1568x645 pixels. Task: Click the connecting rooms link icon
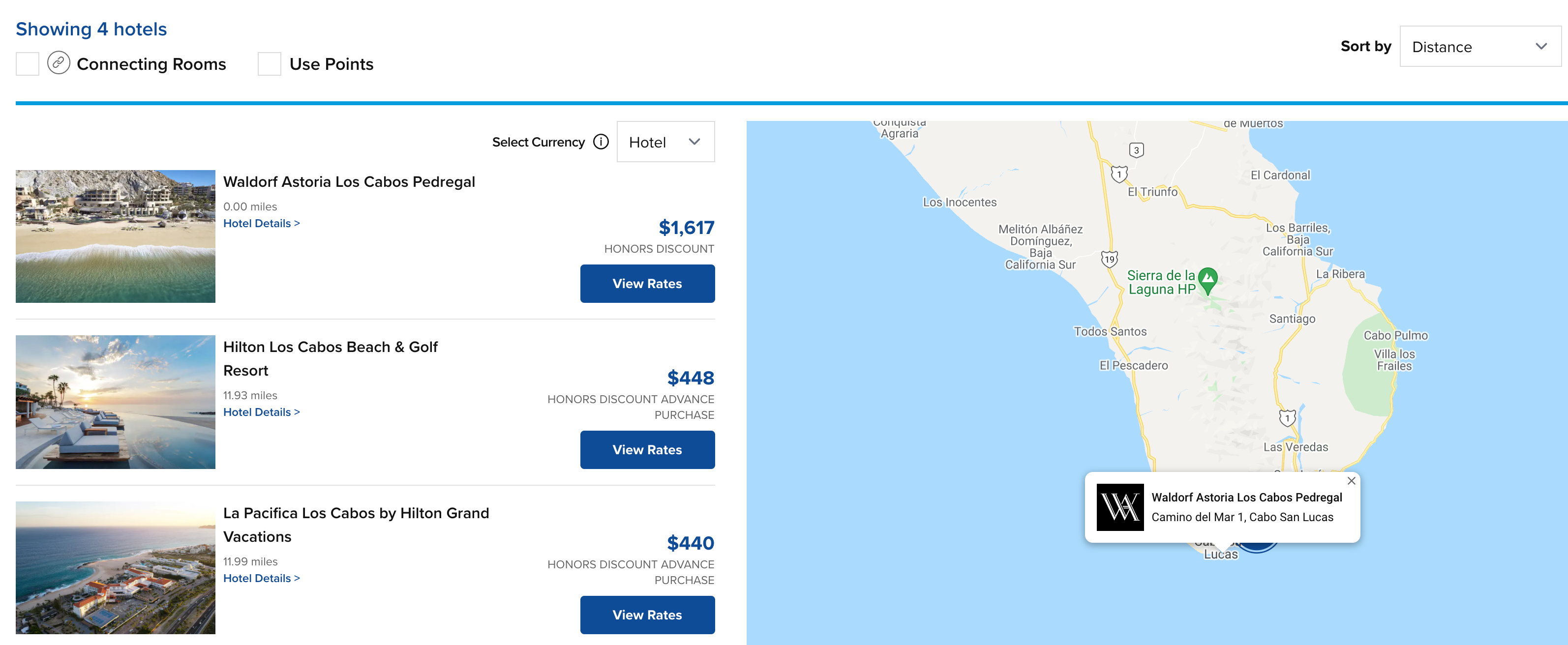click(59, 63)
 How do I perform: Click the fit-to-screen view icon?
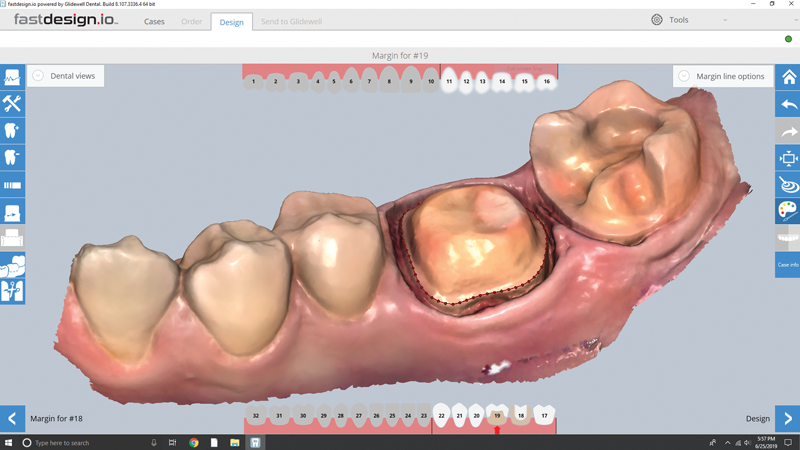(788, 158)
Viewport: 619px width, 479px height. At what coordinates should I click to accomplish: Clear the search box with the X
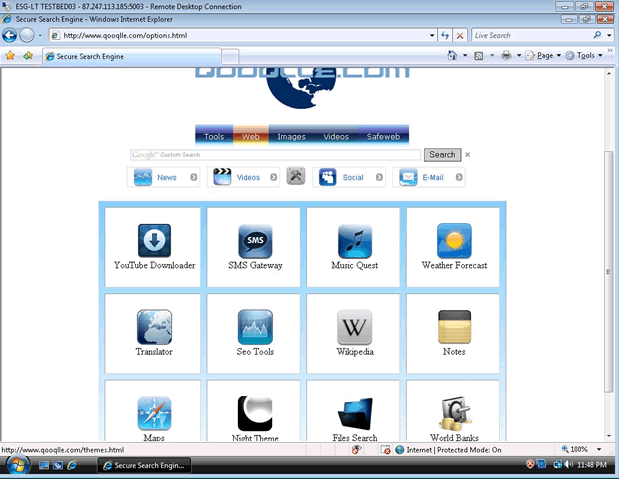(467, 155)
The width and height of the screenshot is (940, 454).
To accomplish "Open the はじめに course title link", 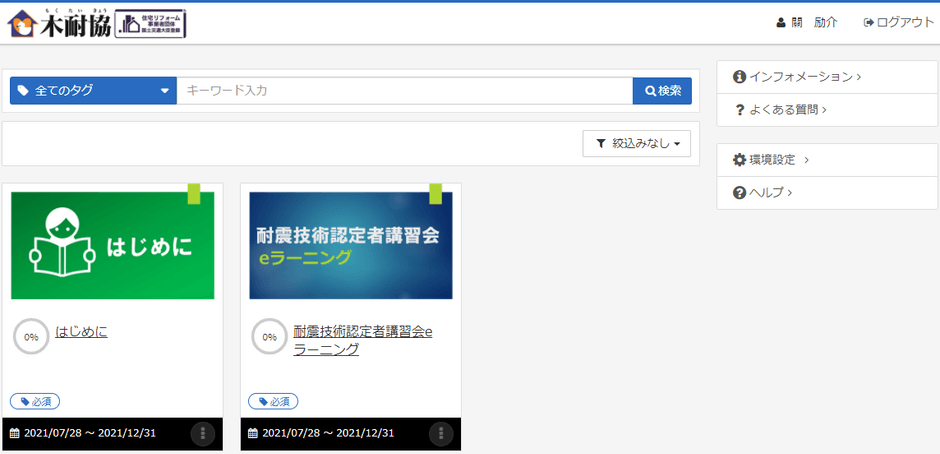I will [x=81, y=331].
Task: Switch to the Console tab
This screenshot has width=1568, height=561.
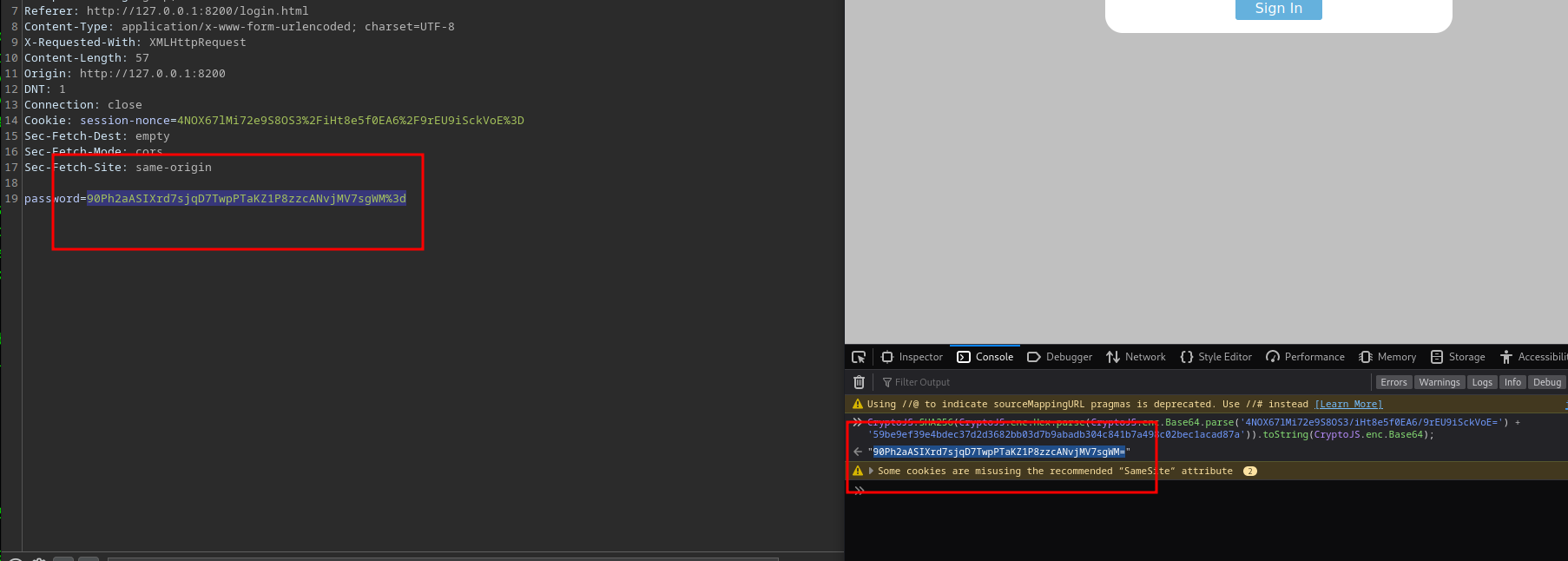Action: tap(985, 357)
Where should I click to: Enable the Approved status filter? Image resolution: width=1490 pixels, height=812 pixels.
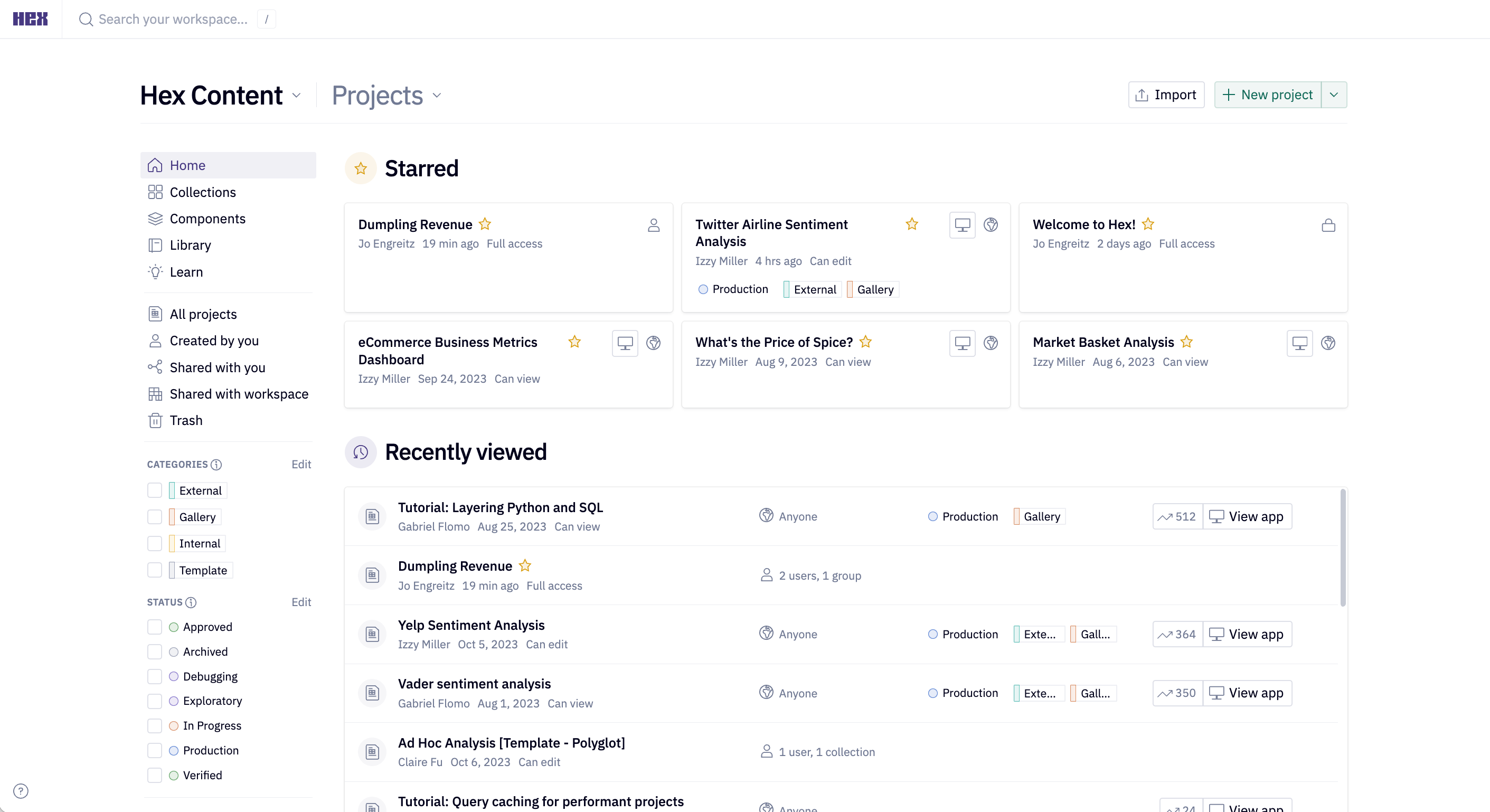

[Required work]
Output, exactly and without pictures, the span of lines that starts at the line containing "Task: Switch to the Console tab" and ends at the last line above.

[Solution to the problem]
Task: Switch to the Console tab
This screenshot has width=1568, height=561.
Action: tap(985, 357)
Where should I click to: Enable the Approved status filter? Image resolution: width=1490 pixels, height=812 pixels.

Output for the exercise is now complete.